++++ AUSGANGSTEXT ++++

Zum Beweis der behaupteten Fälschung der Unterschriften des Antragsgegners durch die Antragstellerin beantragt der Antragsgegner die Einholung eines Schriftsachverständigengutachtens sowie die Verpflichtung der Y-Bausparkasse AG, die Original-Urkunden der Bürgschaftserklärung und Eigentümererklärung vom 03.02.2011 zu diesem Zweck vorzulegen. Das diesbezügliche Einverständnis der Mutter des Antragsgegners als nicht am Verfahren beteiligter Person hatte der Verfahrensbevollmächtigte des Antragsgegners der Bausparkasse mit Schreiben vom 14.04.2021 unter Vollmachtsvorlage mitgeteilt.
Die Y-Bausparkasse AG verweigerte zuletzt mit Schreiben vom 01.06.2021 die Vorlage der genannten Original-Urkunden unter Bezugnahme auf ihr Zeugnisverweigerungsrecht nach § 383 Abs. 1 Nr. 6 ZPO, da die Unterlagen ein Darlehensverhältnis zwischen ihr und einer dritten, am gerichtlichen Verfahren nicht beteiligten Person beträfen, welche ihr ausdrücklich die Herausgabe der Unterlagen untersagt habe. Der Antrag ziele auf die Erlangung von vermeintlichen Beweismitteln ab. Dem stehe das Bankgeheimnis entgegen.

++++

**ZIEL DER AUFGABE**
Fahren Sie mit dem Text zur verweigerten Urkundenvorlage durch die Y-Bausparkasse AG im Anschluss an dessen letzten Satz fort. Die anschließenden Daten entstammen einer anderen Quelle als der Text.

++++ GESPEICHERTE DATEN ++++

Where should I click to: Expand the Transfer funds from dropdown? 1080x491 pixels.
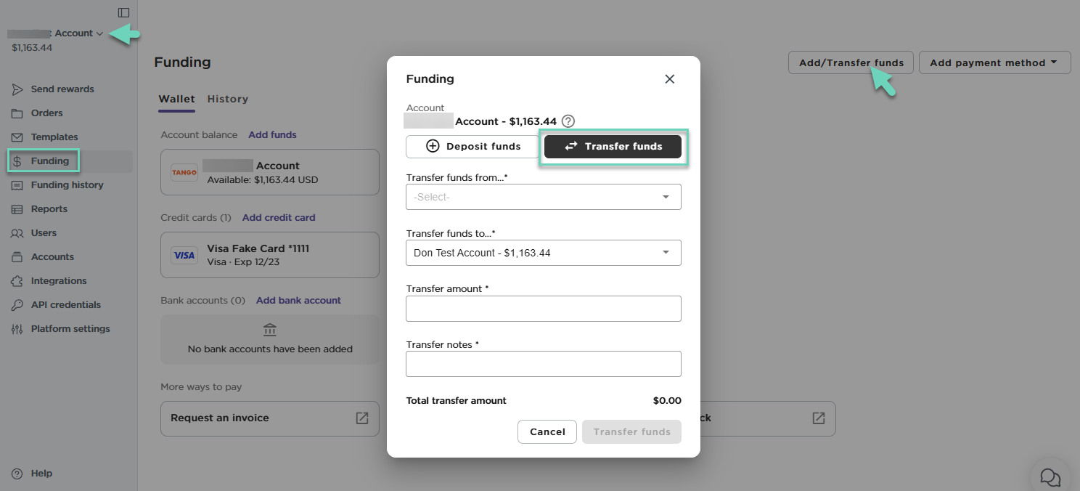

++++

**LÖSUNG DER AUFGABE**
Der Antragsgegner hält die Weigerung für unberechtigt. Der Umstand, dass dem Sohn der Beteiligten als Dritten ein Darlehen der Bausparkasse gewährt wurde, sei bereits gerichtsbekannt und bedürfe keiner Geheimhaltung mehr. Ob die Unterschriften des Antragsgegners auf den Erklärungen vom 03.02.2011 echt seien, sei keine Tatsache, auf die sich die Verschwiegenheitspflicht der Bausparkasse beziehen könne.
Das Amtsgericht hat mit Zwischenbeschluss vom 15.06.2021 den Antrag des Antragsgegners zurückgewiesen. Es hält die Weigerung der Bausparkasse, die Originale der Erklärungen vom 03.02.2011 vorzulegen, auf Grundlage von §§ 113 Abs. 1 S. 1 FamFG, 142 Abs. 2, 428, 371...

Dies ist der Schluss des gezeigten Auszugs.